Texte de la page:
# # # # # # #

Tout récemment, les laboratoires SERVIER ont confié au génériqueur indien Microlabs le soin de produire de l’Amoxicilline destiné au marché français.
Au Sénégal, la médecine avance à grands pas. Les premières greffes de rein ont été réalisées en 2023 par une équipe de chirurgiens sénégalais.
La fécondation in vitro et la procréation médicalement assistée sont devenues courantes. La greffe de moelle est en projet.
Pour le diabète et l’hypertension artérielle, affections qui touchent une part importante de la population au Sénégal (respectivement 6% et 24% de taux de prévalence-OMS 2022), les complications peuvent être améliorées apportant une meilleure qualité de vie aux patients.
Il revient à la Pharmacie de s’adapter en procurant à cette médecine les médicaments innovants qu’elle réclame.
Ces molécules restent malheureusement inaccessibles à la plupart des Sénégalais malgré les efforts des pharmaciens sur les prix, et leur disponibilité n’est pas assurée, compte tenu du poids très faible que représente le marché africain du médicament (2% du marché mondial).
Ces médicaments ne sont pas enregistrés au Sénégal pour la plupart (hors visa) ; ils sont importés sur autorisation spéciale de l’Autorité Sénégalaise de Réglementation, et sont sujets à de fréquentes ruptures d’approvisionnements auprès des fournisseurs européens.
L’année 2025 marquera le 4ème anniversaire de l’adoption en octobre 2021 par l’État du Sénégal d’un ambitieux Plan de relance de l‘industrie pharmaceutique destiné à réduire le risque de pénuries futures et à renforcer la souveraineté pharmaceutique du Sénégal.

# # # # # # #

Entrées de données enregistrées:
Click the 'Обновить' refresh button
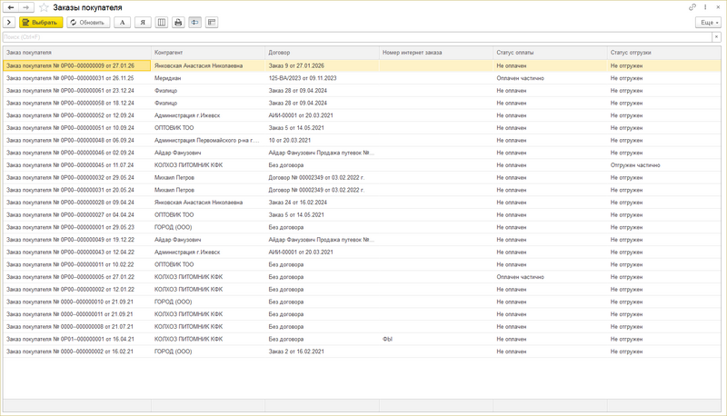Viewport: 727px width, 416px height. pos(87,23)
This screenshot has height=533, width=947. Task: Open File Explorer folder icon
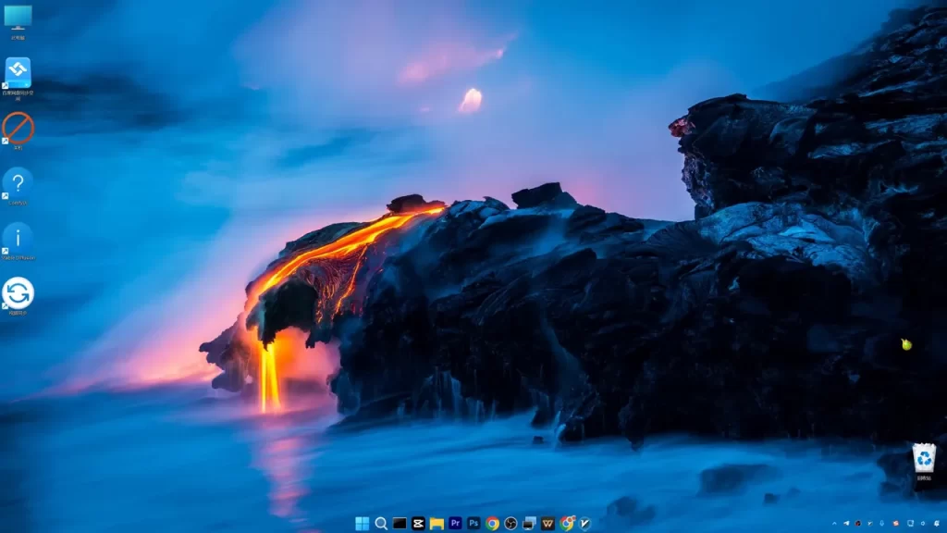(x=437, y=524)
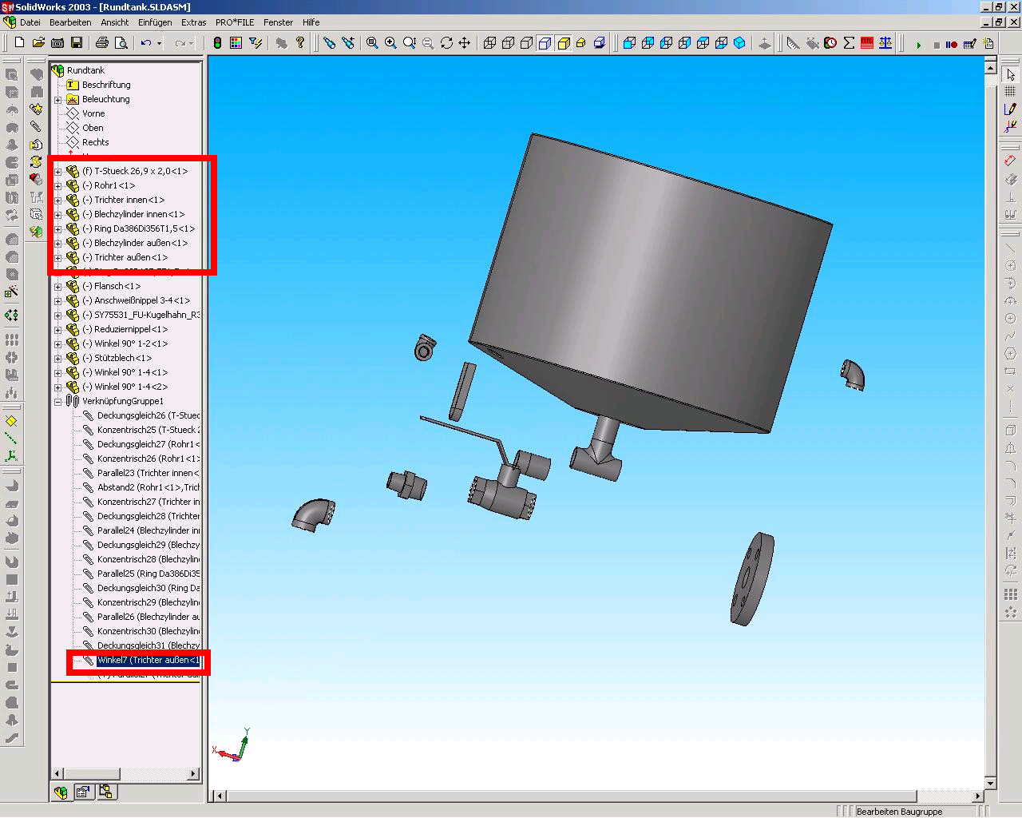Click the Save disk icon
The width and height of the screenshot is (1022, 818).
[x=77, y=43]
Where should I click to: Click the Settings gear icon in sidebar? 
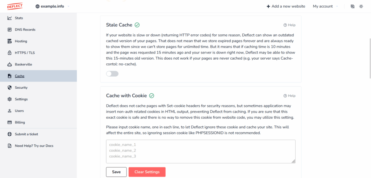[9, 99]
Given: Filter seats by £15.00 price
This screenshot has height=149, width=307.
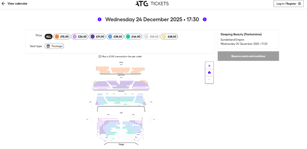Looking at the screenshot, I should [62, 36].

# # # # # # #

Consignes:
(a) Répondez aux questions suivantes d'après le texte sur la pharmacie au Sénégal.
(i) En quelle année les premières greffes de rein ont-elles été réalisées au Sénégal ?
(ii) Quel taux de prévalence de l'hypertension artérielle au Sénégal le texte indique-t-il ?
(iii) Quelle part du marché mondial du médicament le marché africain représente-t-il ?
(b) Poursuivez le texte sur la pharmacie au Sénégal après sa dernière phrase.

Corrigé:
(a)
(i) En 2023.
(ii) 24 %.
(iii) 2 %.

(b)
Le nouveau Plan de développement Sénégal 2050 présente dans son Master Plan stratégique 2024-2034 l’industrie pharmaceutique comme moteur de croissance faisant partie du pilier 3 des industries manufacturières.
C’est le moment-clef pour nos nouveaux dirigeants d’appuyer sur le bouton de départ en adoptant les mesures-clefs : – Renforcement de la gouvernance des réformes par l’introduction de la Delivery Unit dans l’architecture budgétaire de l’État du Sénégal ; l’appui des PTF est à louer mais ne saurait être pérenne.
– Soutien à l’Agence sénégalaise de Règlementation Pharmaceutique afin de lui permettre d’atteindre et de se maintenir au niveau 3 de maturation de l’OMS garantissant un système de réglementation stable et fonctionnel ;
– Traitement diligent et stratégique du cout des facteurs de production encore trop élevé (électricité, TVA sur les intrants et les équipements au cordon douanier, etc), empêchant les producteurs locaux d’assurer un niveau de compétitivité satisfaisant face aux importations et obérant leurs chances de faire de l’exportation dans la sous-région ;
Des dispositifs douaniers communautaires permettent de contourner certains obstacles liés à la taxation des intrants à l’importation mais ils sont lourds à mettre en œuvre et à suivre.
– Accès aux marchés publics : la SEN-PNA doit être en mesure de booster l’industrie locale par des contrats de performance à moyen terme, afin de lui faire bénéficier des effets volumes sur les couts de production. Pour cela, l’État devra la doter de moyens financiers conséquents qui lui permettront de se faire suffisamment approvisionner en respectant ses échéances de paiement.
– Facilitations douanières accordées aux deux futurs hubs pharmaceutiques qui seront prochainement créés sur le territoire sénégalais contribuant ainsi à améliorer la disponibilité et la distribution des médicaments dans la sous-région. – Plaidoyer
Pour mémoire, l’État sénégalais vise à couvrir un tiers des besoins en médicaments d’ici 2030 et jusqu’à 50% d’ici 2035 soit un enjeu de 230 milliards de FCFA pour la production locale puisque le marché pharmaceutique doublera entre 2020 et 2035 (selon une étude McKinsey-2021). Cependant, ces efforts doivent être soutenus par un engagement politique et financier continu pour assurer la sécurité sanitaire des 40 millions d’habitants que comptera le pays en 2050.